Top of Data provided

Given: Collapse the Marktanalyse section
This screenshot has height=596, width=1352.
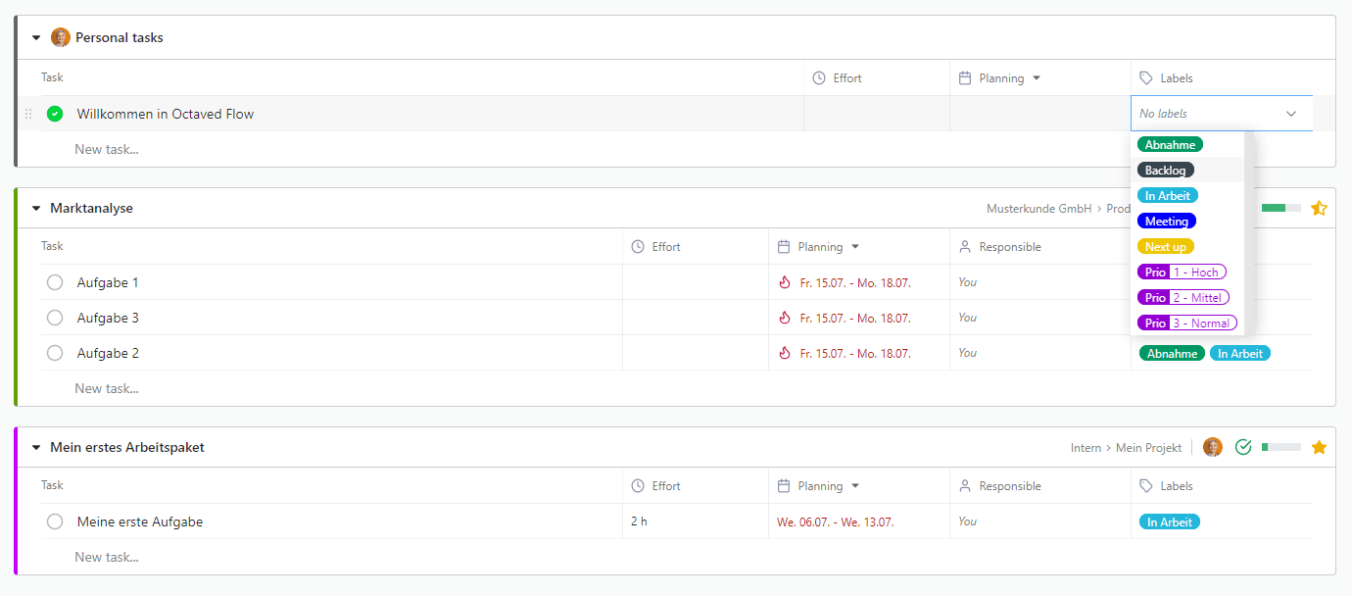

Bottom of Data provided
Top of Data provided

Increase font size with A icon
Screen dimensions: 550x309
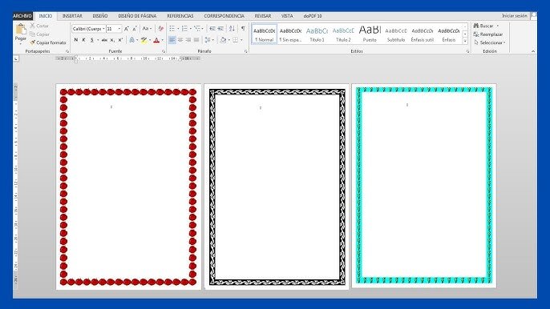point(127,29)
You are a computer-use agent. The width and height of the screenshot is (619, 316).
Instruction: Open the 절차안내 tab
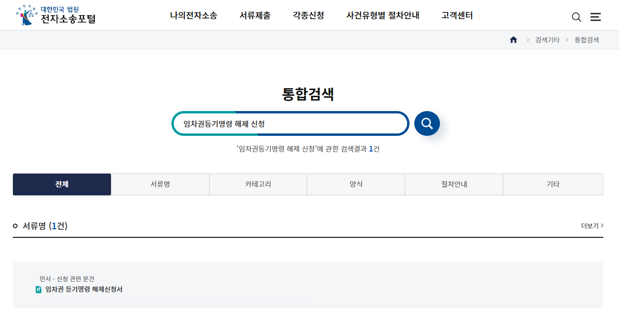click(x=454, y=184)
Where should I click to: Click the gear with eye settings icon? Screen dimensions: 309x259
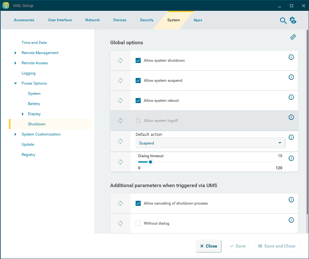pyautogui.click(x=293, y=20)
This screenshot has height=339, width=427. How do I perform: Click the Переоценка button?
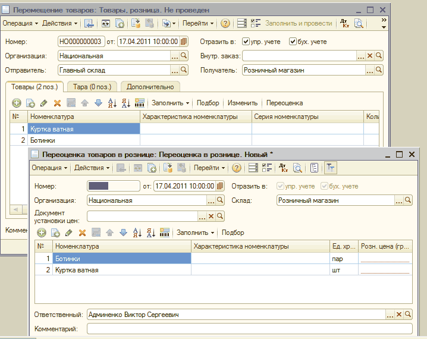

Bottom of Data provided

■ **What the task asks**: Please report every line of the listing that contains the string "screenshot".

■ **Result of the exercise**:
This screenshot has height=596, width=1352.
You are a computer-use agent. The width and height of the screenshot is (619, 316).
This screenshot has height=339, width=427. How do I perform: Click the Переоценка button?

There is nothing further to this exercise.